Whose everlasting purposes embrace

All accidents, converting them to good.'[49]

Hallam's father, in that memoir so just and tender which, he prefixes to his son's literary remains, remarks that all his son's talk about this old desperate riddle of the origin and significance of evil, like the talk of Leibnitz about it, resolved itself into an unproved assumption of the necessity of evil. In truth there is little sign that either Arthur Hallam or Gladstone had in him the making of the patient and methodical thinker in the high abstract sphere. They were both of them cast in another mould. But the efficacy of human relationships springs from a thousand subtler and more mysterious sources than either patience or method in our thinking. Such marked efficacy was there in the friendship of these two, both of them living under pure skies, but one of the pair endowed besides with 'the thews that throw the world.'

Whether in Gladstone's diary or in his letters, in the midst of Herodotus and Butler and Aristotle and the rest of the time-worn sages, we are curiously conscious of the presence of a spirit of action, affairs, excitement.
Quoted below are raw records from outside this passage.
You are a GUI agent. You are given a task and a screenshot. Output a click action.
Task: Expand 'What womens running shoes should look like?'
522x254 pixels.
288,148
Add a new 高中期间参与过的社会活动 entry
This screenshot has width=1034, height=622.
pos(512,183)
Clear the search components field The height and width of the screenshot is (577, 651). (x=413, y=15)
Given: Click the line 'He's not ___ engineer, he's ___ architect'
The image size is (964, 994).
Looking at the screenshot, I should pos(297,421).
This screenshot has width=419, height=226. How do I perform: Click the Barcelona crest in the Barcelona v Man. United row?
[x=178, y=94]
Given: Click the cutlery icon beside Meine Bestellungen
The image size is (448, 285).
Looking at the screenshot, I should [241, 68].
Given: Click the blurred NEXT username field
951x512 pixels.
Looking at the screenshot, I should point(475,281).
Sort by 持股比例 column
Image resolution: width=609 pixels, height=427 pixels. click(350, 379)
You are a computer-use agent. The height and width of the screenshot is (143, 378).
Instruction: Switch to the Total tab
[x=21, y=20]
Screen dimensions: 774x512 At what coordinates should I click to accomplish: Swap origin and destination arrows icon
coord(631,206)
It is not the born scholar eager in search of knowledge for its own sake; there is little of Milton's 'quiet air of delightful studies;' and none of Pascal's 'labouring for truth with many a heavy sigh.' The end of it all is, as Aristotle said it should be, not knowing but doing:—honourable desire of success, satisfaction of the hopes of friends, a general literary appetite, conscious preparation for private and public duty in the world, a steady progression out of the shallows into the depths, a gaze beyond garden and cloister, in agmen, in pulverem, in clamorem, to the dust and burning sun and shouting of the days of conflict.

IV

In September 1829, as we have seen, Huskisson had disappeared. Thomas Gladstone was in the train drawn by the Dart that ran over the statesman and killed him.

Poor Huskisson, he writes to William Gladstone, the great promoter of the railroad, has fallen a victim to its opening!... As soon as I heard that Huskisson had been run over, I ran and found him on the ground close to the duke's [Wellington] car, his legs apparently both broken (though only one was), the ground covered with blood, his eyes open, but death written in his face. When they raised him a little he said, 'Leave me, let me die.' 'God forgive me, I am a dead man.' 'I can never stand this.'... On Tuesday he made a speech in the Exchange reading room, when he said he hoped long to represent them. He said, too, that day, that we were sure of a fine day, for the duke would have his old luck. Talked jokingly, too, of insuring his life for the ride.

And he notes, as others did, the extraordinary circumstance that of half a million of people on the line of road the victim should be the duke's great opponent, thus carried off suddenly before his eyes.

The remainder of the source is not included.